Full-Text Index

ArcadeDB’s full-text index is built on Apache Lucene and supports configurable analyzers, advanced Lucene query syntax, multi-property indexing, relevance scoring, and "More Like This" similarity search.

Creating a Full-Text Index

CREATE INDEX ON Article (content) FULL_TEXT

Multiple properties can be indexed together:

CREATE INDEX ON Article (title, body) FULL_TEXT

Configuring the Analyzer

Pass a METADATA block to choose a Lucene analyzer:

CREATE INDEX ON Article (content) FULL_TEXT
  METADATA {
    "analyzer": "org.apache.lucene.analysis.en.EnglishAnalyzer",
    "allowLeadingWildcard": false,
    "defaultOperator": "OR"
  }

Metadata Options

Option Type Default Description

analyzer

string

org.apache.lucene.analysis.standard.StandardAnalyzer

Lucene analyzer class used for both indexing and querying

index_analyzer

string

Override analyzer used only at index time

query_analyzer

string

Override analyzer used only at query time

allowLeadingWildcard

boolean

false

Allow *term wildcard queries

defaultOperator

"OR" | "AND"

"OR"

Default operator between terms when none is specified

<field>_analyzer

string

Per-field analyzer override, e.g. "title_analyzer"

Common Analyzers

Analyzer Class Description

org.apache.lucene.analysis.standard.StandardAnalyzer

General-purpose tokenizer (default)

org.apache.lucene.analysis.en.EnglishAnalyzer

English stemming and stop words

org.apache.lucene.analysis.core.SimpleAnalyzer

Lowercase only, no stop words

org.apache.lucene.analysis.core.WhitespaceAnalyzer

Split on whitespace only

Per-Field Analyzers

For multi-property indexes, each field can use a different analyzer:

CREATE INDEX ON Article (title, body) FULL_TEXT
  METADATA {
    "analyzer": "org.apache.lucene.analysis.standard.StandardAnalyzer",
    "title_analyzer": "org.apache.lucene.analysis.en.EnglishAnalyzer"
  }

Here title uses the English analyzer while body falls back to the standard analyzer.

Searching

SEARCH_INDEX()

Searches a named full-text index using Lucene query syntax.

SELECT * FROM Article
WHERE SEARCH_INDEX('Article[content]', 'java programming')

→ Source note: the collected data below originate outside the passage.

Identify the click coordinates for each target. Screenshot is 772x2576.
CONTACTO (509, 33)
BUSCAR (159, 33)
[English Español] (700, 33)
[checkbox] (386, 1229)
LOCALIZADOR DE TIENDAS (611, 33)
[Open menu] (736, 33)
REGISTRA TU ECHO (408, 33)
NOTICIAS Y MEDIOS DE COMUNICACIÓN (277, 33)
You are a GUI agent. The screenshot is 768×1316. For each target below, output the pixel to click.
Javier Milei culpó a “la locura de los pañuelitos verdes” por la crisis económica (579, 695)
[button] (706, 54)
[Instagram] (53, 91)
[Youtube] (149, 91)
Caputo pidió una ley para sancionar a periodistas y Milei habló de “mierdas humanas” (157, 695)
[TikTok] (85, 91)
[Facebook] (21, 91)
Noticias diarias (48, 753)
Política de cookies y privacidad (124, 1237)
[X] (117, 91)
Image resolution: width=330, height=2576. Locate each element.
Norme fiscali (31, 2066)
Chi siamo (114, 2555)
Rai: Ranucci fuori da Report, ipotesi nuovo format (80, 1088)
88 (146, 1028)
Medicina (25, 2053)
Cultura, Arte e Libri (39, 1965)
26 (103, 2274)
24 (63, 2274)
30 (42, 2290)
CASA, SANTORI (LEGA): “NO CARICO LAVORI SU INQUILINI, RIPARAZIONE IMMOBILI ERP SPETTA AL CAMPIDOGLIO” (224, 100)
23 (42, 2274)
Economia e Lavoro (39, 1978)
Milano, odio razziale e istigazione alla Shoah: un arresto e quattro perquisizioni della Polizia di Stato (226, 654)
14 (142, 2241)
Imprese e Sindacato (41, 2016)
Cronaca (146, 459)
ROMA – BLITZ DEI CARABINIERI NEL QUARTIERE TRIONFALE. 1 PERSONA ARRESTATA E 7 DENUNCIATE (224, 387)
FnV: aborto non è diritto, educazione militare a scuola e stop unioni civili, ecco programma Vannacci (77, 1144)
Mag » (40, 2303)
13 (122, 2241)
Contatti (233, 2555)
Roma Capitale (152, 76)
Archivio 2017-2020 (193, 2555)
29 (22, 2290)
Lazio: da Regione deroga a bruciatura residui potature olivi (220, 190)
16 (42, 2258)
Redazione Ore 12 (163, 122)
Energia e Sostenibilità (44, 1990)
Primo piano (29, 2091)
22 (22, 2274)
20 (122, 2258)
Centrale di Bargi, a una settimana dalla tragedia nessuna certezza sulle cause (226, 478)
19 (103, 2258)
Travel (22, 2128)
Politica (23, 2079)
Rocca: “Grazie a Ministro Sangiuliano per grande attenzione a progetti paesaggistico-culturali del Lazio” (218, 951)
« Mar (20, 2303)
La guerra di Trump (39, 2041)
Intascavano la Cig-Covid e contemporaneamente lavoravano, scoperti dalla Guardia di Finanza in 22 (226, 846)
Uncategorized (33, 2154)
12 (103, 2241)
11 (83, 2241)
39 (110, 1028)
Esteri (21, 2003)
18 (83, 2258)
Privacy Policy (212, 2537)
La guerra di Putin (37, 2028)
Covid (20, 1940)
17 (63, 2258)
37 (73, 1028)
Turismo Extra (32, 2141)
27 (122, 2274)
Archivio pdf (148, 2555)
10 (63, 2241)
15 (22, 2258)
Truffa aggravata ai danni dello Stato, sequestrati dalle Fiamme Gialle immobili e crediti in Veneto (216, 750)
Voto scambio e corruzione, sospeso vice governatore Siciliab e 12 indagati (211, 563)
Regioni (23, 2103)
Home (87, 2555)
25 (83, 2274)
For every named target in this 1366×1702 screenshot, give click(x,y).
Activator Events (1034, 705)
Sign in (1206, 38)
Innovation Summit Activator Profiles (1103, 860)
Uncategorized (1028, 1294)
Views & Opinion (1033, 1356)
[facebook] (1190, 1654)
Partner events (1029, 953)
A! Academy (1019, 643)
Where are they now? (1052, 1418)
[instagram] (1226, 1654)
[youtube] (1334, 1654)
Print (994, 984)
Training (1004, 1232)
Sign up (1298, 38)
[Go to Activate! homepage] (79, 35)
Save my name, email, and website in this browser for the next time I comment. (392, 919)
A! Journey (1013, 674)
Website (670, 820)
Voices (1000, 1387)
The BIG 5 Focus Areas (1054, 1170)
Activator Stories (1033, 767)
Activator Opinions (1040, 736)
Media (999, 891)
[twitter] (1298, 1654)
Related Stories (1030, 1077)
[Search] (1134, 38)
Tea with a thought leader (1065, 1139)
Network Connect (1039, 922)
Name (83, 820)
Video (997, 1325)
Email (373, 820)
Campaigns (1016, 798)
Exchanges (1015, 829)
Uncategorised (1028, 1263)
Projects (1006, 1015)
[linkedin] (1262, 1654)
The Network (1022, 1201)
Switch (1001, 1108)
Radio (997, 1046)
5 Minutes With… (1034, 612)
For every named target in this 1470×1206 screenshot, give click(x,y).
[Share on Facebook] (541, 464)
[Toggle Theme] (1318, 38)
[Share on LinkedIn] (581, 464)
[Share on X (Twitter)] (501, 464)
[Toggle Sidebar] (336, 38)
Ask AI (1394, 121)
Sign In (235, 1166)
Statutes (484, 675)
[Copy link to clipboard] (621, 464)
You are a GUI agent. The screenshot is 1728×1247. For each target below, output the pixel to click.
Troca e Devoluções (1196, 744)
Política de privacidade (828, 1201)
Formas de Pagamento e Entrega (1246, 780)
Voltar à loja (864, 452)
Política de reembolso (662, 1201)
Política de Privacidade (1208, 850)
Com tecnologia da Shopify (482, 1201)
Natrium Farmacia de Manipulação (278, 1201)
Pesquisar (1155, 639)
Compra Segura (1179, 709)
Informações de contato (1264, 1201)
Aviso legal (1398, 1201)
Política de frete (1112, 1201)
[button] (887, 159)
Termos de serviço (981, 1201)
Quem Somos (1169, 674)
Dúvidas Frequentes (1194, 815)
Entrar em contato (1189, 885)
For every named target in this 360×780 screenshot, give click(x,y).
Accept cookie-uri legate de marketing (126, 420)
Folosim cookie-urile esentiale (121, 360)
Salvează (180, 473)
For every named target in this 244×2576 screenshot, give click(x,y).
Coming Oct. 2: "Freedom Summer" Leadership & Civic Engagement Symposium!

Signature: SEARCH_INDEX(indexName, query)

Parameter Type Description

indexName

string

The full index name as shown in the schema, e.g. Article[content]

query

string

A Lucene query string

SEARCH_FIELDS()

Finds the full-text index automatically from field names, without needing to know the index name.

SELECT * FROM Article
WHERE SEARCH_FIELDS(['title', 'body'], 'database tutorial')

Signature: SEARCH_FIELDS(fieldNames, query)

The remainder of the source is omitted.